THINGS TO DO:
1. Answer these questions from the post.
(a) How long did the writer decide to write today?
(b) How old is the cat?
(c) Where does the family bury its animals?
2. Rewrite the post from "Today I woke" to "startle me nonetheless.", changing "startle" to "surprise".

SELECTED TEXT:
Today I woke up and the first thing that popped into my mind was, “Must write for an hour today.” Of course it wasn’t as zombie sounding as it sounds, like “Need brains,” or anything, but my own conviction did startle me nonetheless.
So, what to write about for an hour? I thought about breaking down all my thoughts into coherent, categorized, separate posts, but the rambling that’s about to partake should be pretty interesting. It takes me back to the days in middle school (high school?) when creative writing exercises consisted of putting pen to paper and writing any and everything that came to mind. No stopping. Even if you end up writing “um, I don’t know what to write” over and over, it was encouraged. Your brain can’t be free if you don’t set it free… Something like that. So today, I am paying homage to the educational institution that molded me into the mediocre, not quite successful simp that I am today (over 10 years later).
Keeping the ball rolling… My sister, older, the one I live with in our childhood home, wanted to put our 18.5-year-old cat down this past weekend. The thought’s been growing like a fungus in her mind for months – he’s incontinent, you see. Which is disgusting and unfortunate, and it’s literally like living with a 120-year-old man, except this one can jump on the counter and often nuzzles your neck before letting his bowels loose on the favorite sweater you left on the floor. Now that the weather’s nice enough for grave digging (we bury our animals in our backyard), she was ready for euthanasia.

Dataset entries
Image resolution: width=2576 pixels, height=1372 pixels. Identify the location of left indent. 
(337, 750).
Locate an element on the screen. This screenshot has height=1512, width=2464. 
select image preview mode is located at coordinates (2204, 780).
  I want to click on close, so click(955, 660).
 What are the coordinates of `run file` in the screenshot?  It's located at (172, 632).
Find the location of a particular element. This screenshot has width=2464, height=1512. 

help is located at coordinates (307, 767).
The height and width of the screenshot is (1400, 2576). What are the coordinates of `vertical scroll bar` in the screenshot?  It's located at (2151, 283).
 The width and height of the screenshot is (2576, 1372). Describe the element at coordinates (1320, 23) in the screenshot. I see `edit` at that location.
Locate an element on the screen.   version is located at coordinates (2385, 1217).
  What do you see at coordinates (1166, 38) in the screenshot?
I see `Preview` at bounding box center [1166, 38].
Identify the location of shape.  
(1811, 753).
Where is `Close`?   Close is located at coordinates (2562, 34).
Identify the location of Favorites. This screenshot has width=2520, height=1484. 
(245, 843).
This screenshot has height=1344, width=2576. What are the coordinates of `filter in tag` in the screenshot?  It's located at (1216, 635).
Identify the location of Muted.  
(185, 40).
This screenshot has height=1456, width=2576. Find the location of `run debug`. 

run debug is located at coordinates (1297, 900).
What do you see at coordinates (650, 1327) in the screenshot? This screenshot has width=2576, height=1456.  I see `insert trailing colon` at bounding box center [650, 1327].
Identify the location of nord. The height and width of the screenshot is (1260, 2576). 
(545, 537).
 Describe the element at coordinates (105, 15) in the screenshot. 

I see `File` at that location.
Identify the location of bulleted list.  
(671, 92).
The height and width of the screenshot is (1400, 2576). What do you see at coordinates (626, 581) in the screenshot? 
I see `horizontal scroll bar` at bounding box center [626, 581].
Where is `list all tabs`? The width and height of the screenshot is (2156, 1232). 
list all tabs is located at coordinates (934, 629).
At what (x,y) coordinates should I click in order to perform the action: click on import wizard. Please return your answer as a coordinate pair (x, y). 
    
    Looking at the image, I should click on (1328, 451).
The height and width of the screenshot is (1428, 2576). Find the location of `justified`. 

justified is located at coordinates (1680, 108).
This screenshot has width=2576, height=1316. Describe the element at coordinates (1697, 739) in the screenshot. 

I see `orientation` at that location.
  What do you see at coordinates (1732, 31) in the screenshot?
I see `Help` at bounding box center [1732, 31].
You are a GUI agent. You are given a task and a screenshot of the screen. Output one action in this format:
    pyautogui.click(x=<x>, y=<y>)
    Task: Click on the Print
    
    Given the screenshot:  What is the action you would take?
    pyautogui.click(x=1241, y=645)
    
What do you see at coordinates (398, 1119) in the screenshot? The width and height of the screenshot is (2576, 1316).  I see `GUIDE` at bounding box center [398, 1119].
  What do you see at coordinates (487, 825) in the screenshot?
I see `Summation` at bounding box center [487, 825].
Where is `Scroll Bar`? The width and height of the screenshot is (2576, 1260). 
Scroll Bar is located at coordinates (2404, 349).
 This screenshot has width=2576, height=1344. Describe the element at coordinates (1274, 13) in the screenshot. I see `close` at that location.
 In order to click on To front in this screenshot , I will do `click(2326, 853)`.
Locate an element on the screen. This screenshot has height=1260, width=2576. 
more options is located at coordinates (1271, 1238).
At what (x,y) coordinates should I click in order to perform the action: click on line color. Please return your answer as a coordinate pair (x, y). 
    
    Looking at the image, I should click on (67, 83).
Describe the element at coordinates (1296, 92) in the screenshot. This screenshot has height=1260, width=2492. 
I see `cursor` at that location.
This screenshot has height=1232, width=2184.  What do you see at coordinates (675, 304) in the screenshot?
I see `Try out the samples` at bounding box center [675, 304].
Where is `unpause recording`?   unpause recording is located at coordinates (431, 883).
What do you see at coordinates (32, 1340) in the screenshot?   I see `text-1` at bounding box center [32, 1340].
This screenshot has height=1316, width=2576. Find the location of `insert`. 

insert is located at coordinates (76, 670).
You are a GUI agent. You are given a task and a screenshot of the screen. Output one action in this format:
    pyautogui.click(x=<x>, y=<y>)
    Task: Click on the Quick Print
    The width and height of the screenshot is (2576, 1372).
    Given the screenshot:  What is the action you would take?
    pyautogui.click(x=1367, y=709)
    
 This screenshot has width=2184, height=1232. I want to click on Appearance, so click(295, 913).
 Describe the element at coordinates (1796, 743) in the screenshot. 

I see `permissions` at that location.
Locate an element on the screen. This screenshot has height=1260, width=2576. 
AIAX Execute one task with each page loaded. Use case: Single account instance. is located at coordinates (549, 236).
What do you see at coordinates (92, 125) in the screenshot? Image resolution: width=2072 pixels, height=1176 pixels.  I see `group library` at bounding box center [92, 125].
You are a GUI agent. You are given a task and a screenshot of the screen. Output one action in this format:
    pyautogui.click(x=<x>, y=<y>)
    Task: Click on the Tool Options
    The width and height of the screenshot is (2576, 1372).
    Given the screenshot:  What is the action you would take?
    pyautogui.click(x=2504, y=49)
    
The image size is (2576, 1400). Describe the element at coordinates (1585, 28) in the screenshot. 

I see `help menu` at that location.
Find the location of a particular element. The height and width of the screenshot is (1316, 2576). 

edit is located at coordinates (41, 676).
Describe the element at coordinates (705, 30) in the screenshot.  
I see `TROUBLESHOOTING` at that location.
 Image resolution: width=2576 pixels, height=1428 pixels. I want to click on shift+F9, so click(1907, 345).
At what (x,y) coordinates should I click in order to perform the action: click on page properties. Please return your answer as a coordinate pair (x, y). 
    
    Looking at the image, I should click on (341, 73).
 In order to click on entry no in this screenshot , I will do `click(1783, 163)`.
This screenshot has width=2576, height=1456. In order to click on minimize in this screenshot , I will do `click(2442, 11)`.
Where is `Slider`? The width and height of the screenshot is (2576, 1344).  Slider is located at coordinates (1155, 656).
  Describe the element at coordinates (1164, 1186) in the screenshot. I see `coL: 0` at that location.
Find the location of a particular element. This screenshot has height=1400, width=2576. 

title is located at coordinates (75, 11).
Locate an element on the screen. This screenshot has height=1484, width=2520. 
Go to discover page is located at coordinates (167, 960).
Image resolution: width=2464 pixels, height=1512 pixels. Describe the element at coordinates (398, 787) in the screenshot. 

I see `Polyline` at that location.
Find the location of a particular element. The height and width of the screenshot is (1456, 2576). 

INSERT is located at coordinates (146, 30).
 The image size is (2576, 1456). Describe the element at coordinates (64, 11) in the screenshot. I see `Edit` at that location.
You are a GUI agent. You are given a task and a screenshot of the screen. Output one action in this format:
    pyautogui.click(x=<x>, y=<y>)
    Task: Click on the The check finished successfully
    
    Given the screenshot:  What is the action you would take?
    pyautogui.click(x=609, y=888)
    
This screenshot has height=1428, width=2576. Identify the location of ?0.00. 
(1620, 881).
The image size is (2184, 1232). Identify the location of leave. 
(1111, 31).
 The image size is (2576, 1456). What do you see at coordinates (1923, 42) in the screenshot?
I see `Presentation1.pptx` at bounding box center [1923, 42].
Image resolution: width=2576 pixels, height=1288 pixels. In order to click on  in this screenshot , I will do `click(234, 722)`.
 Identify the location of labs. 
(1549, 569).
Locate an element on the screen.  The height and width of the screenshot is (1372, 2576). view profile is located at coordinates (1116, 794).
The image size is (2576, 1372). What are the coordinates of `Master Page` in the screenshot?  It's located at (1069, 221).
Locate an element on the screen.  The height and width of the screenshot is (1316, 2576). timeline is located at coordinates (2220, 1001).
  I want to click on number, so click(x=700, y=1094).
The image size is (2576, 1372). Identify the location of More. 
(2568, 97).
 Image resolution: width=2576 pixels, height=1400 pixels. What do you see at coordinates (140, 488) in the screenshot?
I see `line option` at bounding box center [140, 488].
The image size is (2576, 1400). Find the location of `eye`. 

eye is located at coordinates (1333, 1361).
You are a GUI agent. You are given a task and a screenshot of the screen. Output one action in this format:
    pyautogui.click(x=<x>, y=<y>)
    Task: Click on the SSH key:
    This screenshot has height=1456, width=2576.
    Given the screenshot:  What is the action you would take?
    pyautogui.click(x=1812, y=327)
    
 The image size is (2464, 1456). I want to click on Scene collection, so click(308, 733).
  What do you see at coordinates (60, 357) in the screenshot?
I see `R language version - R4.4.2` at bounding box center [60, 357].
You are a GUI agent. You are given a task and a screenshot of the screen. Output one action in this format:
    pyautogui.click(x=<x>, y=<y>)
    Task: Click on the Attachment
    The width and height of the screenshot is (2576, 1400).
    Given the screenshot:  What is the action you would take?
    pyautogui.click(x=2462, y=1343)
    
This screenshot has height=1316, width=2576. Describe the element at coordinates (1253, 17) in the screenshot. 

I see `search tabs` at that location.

SOLUTIONS TO EACH TASK:
1.
(a) An hour.
(b) 18.5 years old.
(c) In their backyard.

2.
Today I woke up and the first thing that popped into my mind was, “Must write for an hour today.” Of course it wasn’t as zombie sounding as it sounds, like “Need brains,” or anything, but my own conviction did surprise me nonetheless.